EXERCISE OBJECTIVE: Each record must be printed again exactly as given.

MATERIAL SHOWN:
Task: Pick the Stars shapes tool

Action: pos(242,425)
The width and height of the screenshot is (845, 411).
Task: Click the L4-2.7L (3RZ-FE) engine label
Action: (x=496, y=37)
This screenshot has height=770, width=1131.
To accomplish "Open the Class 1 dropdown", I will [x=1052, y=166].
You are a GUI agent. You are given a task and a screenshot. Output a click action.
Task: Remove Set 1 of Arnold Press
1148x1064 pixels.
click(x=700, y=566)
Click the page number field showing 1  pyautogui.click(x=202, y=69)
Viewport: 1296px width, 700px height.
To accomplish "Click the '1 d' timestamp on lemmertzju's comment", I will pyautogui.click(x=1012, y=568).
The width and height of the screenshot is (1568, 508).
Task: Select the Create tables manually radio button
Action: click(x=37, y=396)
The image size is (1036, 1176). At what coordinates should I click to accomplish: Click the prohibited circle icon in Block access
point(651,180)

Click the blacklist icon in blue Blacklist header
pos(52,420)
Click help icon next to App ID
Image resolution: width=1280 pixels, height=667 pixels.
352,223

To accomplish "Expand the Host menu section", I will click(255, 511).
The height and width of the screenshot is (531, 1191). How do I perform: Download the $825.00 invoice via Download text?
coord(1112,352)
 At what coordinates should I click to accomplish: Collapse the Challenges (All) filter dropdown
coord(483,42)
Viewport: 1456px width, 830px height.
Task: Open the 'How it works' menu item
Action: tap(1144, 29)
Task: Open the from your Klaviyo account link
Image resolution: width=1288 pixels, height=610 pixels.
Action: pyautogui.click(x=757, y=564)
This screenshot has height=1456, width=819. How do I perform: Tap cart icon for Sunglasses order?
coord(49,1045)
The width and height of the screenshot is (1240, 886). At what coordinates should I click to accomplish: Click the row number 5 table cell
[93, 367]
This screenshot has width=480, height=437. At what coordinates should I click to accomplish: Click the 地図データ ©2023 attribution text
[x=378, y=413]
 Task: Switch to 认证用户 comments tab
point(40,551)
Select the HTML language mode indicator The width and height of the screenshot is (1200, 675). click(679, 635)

EXERCISE RESULT:
Task: Pick the Stars shapes tool

Action: pos(242,425)
The width and height of the screenshot is (845, 411).
Task: Click the L4-2.7L (3RZ-FE) engine label
Action: (x=496, y=37)
This screenshot has height=770, width=1131.
To accomplish "Open the Class 1 dropdown", I will [x=1052, y=166].
You are a GUI agent. You are given a task and a screenshot. Output a click action.
Task: Remove Set 1 of Arnold Press
1148x1064 pixels.
click(x=700, y=566)
Click the page number field showing 1  pyautogui.click(x=202, y=69)
Viewport: 1296px width, 700px height.
To accomplish "Click the '1 d' timestamp on lemmertzju's comment", I will pyautogui.click(x=1012, y=568).
The width and height of the screenshot is (1568, 508).
Task: Select the Create tables manually radio button
Action: click(x=37, y=396)
The image size is (1036, 1176). At what coordinates should I click to accomplish: Click the prohibited circle icon in Block access
point(651,180)

Click the blacklist icon in blue Blacklist header
pos(52,420)
Click help icon next to App ID
Image resolution: width=1280 pixels, height=667 pixels.
352,223

To accomplish "Expand the Host menu section", I will click(255, 511).
The height and width of the screenshot is (531, 1191). How do I perform: Download the $825.00 invoice via Download text?
coord(1112,352)
 At what coordinates should I click to accomplish: Collapse the Challenges (All) filter dropdown
coord(483,42)
Viewport: 1456px width, 830px height.
Task: Open the 'How it works' menu item
Action: tap(1144, 29)
Task: Open the from your Klaviyo account link
Image resolution: width=1288 pixels, height=610 pixels.
Action: pyautogui.click(x=757, y=564)
This screenshot has height=1456, width=819. How do I perform: Tap cart icon for Sunglasses order?
coord(49,1045)
The width and height of the screenshot is (1240, 886). At what coordinates should I click to accomplish: Click the row number 5 table cell
[93, 367]
This screenshot has width=480, height=437. At what coordinates should I click to accomplish: Click the 地図データ ©2023 attribution text
[x=378, y=413]
 Task: Switch to 认证用户 comments tab
point(40,551)
Select the HTML language mode indicator The width and height of the screenshot is (1200, 675). click(679, 635)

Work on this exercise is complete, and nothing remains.